Stack Series · 5 of 9 Practical · May 2026

SearXNG: web-aware conversations

Give your chat interface the web without giving a third party your search history. A self-hosted metasearch engine that aggregates results from elsewhere, returns clean JSON to Open WebUI, and doesn't keep an account on you — with an honest section on the upstream rate limits that show up once agentic chat starts hammering the public engines.

Curtis Smith · OptiMoss.ai · part of the Stack Series

§ 0

What this is

SearXNG is a metasearch engine. It doesn't have an index of its own; it forwards your query to other engines — DuckDuckGo, Bing, Brave, Reddit, Hacker News, Hugging Face, whatever you've turned on — collects the results, de-duplicates them, and hands back one merged list. It runs as a small Python web app, ships as a Docker image, and exposes a JSON API that other software can call.

The point of running your own copy is that the upstream engines see queries from your server, not from an account that has any history with them. There's no SearXNG-side log either, by default. The cost is that you are now responsible for one more service, and that the upstream engines occasionally fight back — which the article gets to in section 5.

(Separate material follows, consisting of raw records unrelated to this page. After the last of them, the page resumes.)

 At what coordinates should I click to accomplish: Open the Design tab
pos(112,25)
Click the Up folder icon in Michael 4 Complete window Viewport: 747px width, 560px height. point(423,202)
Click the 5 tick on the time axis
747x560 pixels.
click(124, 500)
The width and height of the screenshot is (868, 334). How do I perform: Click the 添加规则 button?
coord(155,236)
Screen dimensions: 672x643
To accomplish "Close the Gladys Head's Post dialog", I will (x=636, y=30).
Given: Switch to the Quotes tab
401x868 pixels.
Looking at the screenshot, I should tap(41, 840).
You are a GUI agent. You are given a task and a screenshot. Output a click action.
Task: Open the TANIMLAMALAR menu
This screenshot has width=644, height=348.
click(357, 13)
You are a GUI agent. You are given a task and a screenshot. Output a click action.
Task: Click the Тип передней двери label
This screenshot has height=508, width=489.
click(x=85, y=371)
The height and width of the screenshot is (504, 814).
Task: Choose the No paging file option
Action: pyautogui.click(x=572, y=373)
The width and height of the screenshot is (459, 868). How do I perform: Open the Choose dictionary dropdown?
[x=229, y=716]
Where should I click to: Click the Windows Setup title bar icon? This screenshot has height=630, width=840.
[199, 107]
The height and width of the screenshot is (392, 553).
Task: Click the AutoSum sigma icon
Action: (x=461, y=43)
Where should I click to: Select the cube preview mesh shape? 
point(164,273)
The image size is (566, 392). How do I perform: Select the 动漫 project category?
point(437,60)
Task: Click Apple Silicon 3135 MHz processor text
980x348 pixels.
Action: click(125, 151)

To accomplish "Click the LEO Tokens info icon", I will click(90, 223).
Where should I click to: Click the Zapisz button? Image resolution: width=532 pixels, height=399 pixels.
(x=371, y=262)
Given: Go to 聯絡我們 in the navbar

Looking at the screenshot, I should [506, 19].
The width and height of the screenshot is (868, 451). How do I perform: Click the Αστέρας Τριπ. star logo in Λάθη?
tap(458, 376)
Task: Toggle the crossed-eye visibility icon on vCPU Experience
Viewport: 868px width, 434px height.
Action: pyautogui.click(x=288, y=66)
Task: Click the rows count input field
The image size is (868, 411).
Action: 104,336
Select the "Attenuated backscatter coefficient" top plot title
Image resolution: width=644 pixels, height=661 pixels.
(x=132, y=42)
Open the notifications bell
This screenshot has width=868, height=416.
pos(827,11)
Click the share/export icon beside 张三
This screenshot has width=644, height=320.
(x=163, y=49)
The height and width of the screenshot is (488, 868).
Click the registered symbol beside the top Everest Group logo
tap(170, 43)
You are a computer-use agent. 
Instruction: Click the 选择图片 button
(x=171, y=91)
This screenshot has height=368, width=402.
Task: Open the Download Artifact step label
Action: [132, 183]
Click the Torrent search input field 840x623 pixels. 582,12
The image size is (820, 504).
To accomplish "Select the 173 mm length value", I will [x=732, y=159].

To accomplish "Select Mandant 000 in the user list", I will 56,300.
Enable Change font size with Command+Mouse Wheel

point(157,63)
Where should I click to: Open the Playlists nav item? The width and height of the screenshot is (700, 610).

In an OptiMoss stack, SearXNG sits between Open WebUI and the open web. When you turn on web search in the chat, Open WebUI fans the model's queries out through SearXNG, fetches the top few results, and hands them to the model as context. The model writes an answer informed by what's on the web right now, not just what was in its training data a year ago.

§ 1

Why this fits in the stack

Open WebUI's web search feature supports a long list of backends: Brave, Tavily, Serper, Google PSE, Bing API, DuckDuckGo, and SearXNG among them. Most of the others want either an API key with a per-query quota or a contract with the provider. Two reasons SearXNG is the default I recommend:

No rate limit you have to budget around. Agentic chats can easily fire off ten or twenty queries in a single turn while a model is working through a multi-step research task. With a paid API, that's metered. With SearXNG, it's HTTP calls to a container on the same machine, and those queries reach the upstream engines without your account attached.
Nothing about you flows out. No API key tying queries back to your identity, no account history accumulating with a vendor, no terms of service to read. The queries still go to upstream engines, but as anonymous traffic from a random IP rather than authenticated traffic from your account.

The trade is that your IP is the one talking to those upstream engines, and a few of them notice when the same address asks a lot of questions quickly. Section 5 covers what happens then.

§ 2

Installing

One Compose service. Add it to the same docker-compose.yml the rest of the stack is in, alongside open-webui and whichever inference engine you chose.

SearXNG · Compose service builder

Host port

Where SearXNG answers on the host. Open WebUI reaches it over the Docker network and doesn't need a host port at all, but exposing one (bound to localhost) is useful for hitting the search UI directly in a browser to test queries. I use 8003 to keep it clear of common defaults.

Network exposure

SearXNG should not be reachable from outside the host — its limiter is off in the config below, on the assumption that only Open WebUI (and you) are talking to it.

Localhost onlyRecommended. Bind to 127.0.0.1; LAN-side devices cannot reach it. LAN-accessibleFor when you want to use the search UI from other devices on a trusted network. Turn the limiter back on if you do this.

Hardening

Drop all Linux capabilities except the three SearXNG actually needs. Good hygiene for a service that talks to the open web.

Drop unneeded capabilitiesRecommended. Leave defaultsSimpler config; slightly broader container surface.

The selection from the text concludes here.